Honu is a Whistler 32 (sloop rig), hull #5, and was built in 1981 by Cro Fox at Able Marine -- the designer is Chuck Paine, so an excellent pedigree. The previous owners did a lot of work on her -- she's a beaut!

She's in Maine right now, but will be moved to Georgia in mid November, after hurricane season has settled down a bit.

Honu came without a dinghy, so I've been passing time since August (when I bought the boat) building a rowing pram in my garage (see photos below). Many mistakes, but I learned a lot. Not too bad for a first rookie effort.

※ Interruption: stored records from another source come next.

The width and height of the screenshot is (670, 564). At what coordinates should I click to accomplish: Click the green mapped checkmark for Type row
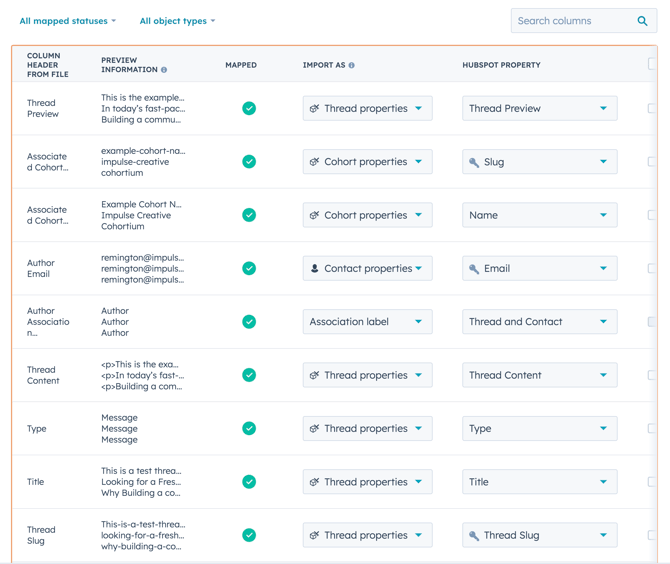click(x=249, y=428)
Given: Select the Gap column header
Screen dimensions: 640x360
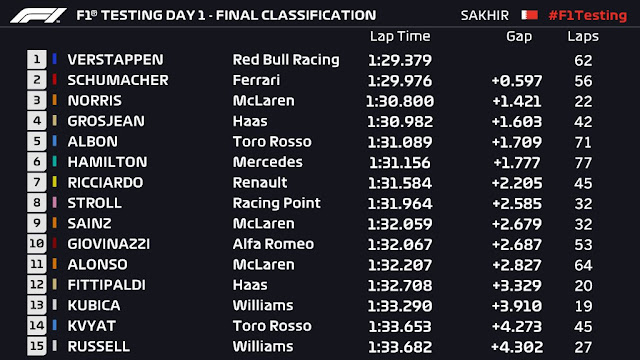Looking at the screenshot, I should coord(519,36).

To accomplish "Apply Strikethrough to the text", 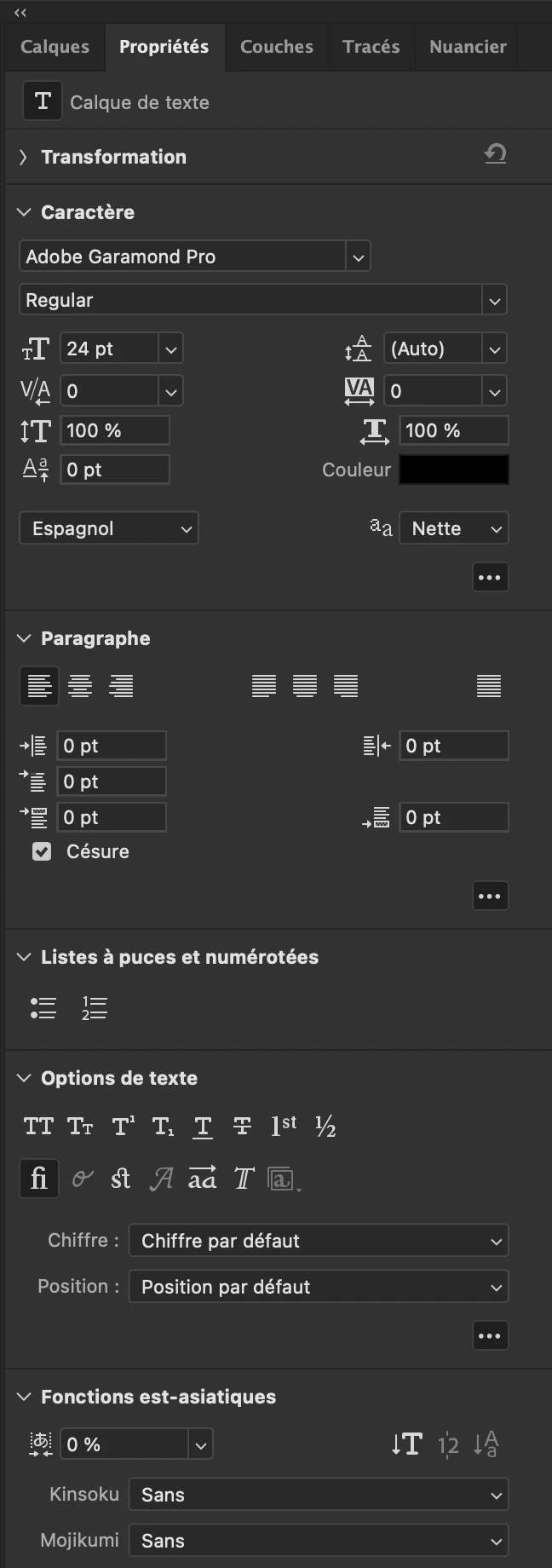I will 242,1127.
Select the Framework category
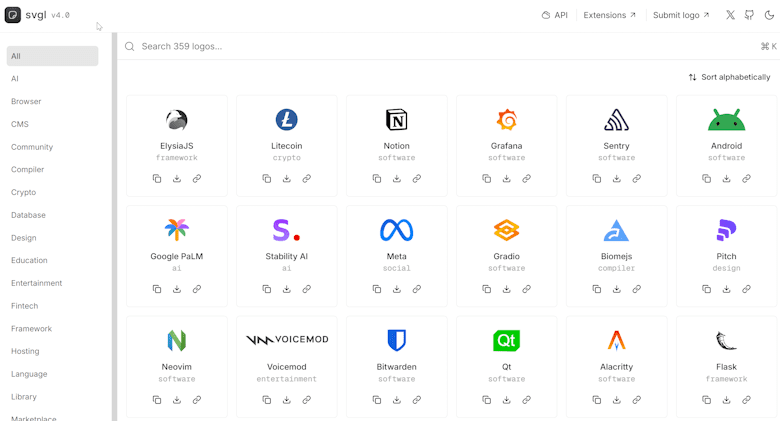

Thanks to sailnet members for all the good info here. Much appreciated!
See you around the forum!


----------



## Faster (Sep 13, 2005)

Welcome, Congrats, and great job on the dinghy!!


----------



## paulinnanaimo (Dec 3, 2016)

Has the dinghy been out for sea trials i.e. have you tried rowing it? Looks really good.


----------



## snokid (Oct 25, 2016)

Nice job for sure!!!
Bob


----------



## Towguy (May 8, 2016)

Yes ,your pram looks great,good job,,I am sure you I'll enjoy your new sailboat too.....pics??......Ralph


----------



## whistler5 (Oct 26, 2017)

paulinnanaimo said:


> Has the dinghy been out for sea trials i.e. have you tried rowing it? Looks really good.


Thanks @paulinnanaimo. Nope, I haven't had the dinghy out for a sea trial yet -- busy week with "real" work. We'll probably head to the local pond tomorrow for launch and sea trials. Photos to follow.

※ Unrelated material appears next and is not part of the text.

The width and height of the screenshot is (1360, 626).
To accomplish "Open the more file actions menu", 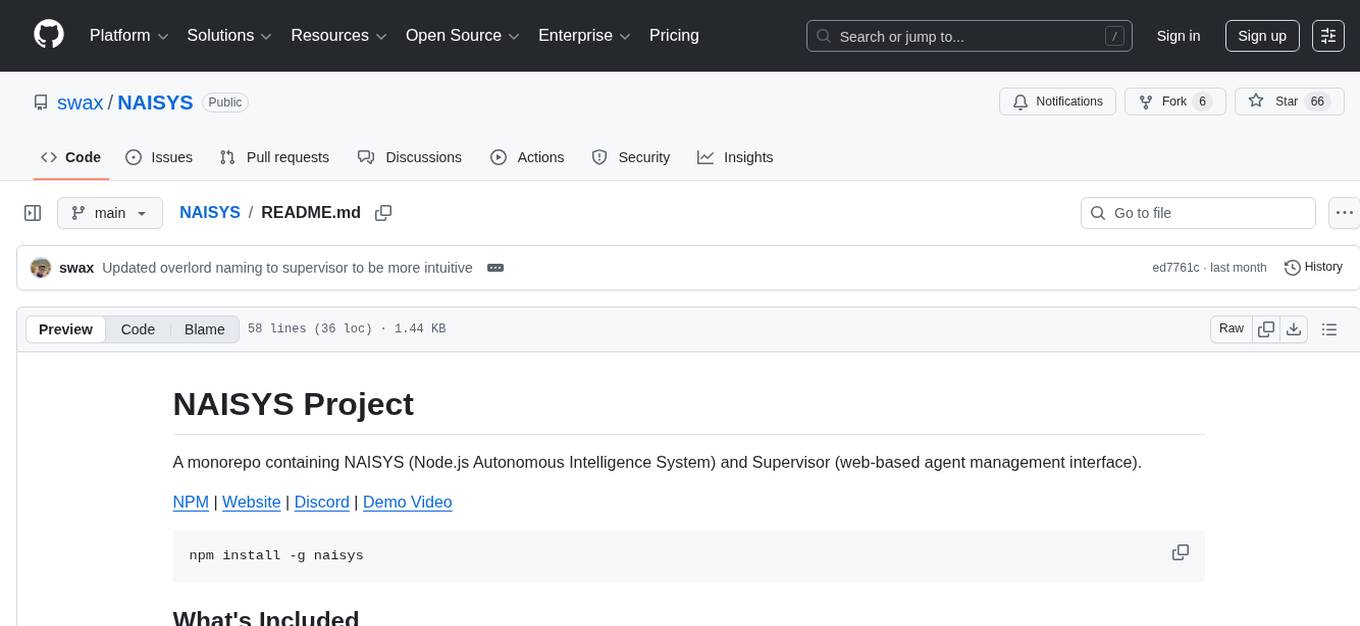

I imagine rowing will be a bit "loose" with the flat bottom. I might end up glassing on a small skeg to help reduce leeway.



Towguy said:


> Yes ,your pram looks great,good job,,I am sure you I'll enjoy your new sailboat too.....pics??......Ralph


Thanks @Towguy. See below for photos of S/V Honu.


----------



## paulinnanaimo (Dec 3, 2016)

What did you use to pad the gunwales? Can't tell from the photos.


----------



## whistler5 (Oct 26, 2017)

paulinnanaimo said:


> What did you use to pad the gunwales? Can't tell from the photos.


It's 1" Vinyl Sanitation Hose, cut lengthwise and snapped over the gunwale. Makes a pretty good rub rail.


----------



## whistler5 (Oct 26, 2017)

whistler5 said:


> ... We'll probably head to the local pond tomorrow for launch and sea trials. Photos to follow.


Well, we launched and christened the dinghy yesterday. She floats! Big smiles all 'round! :grin


----------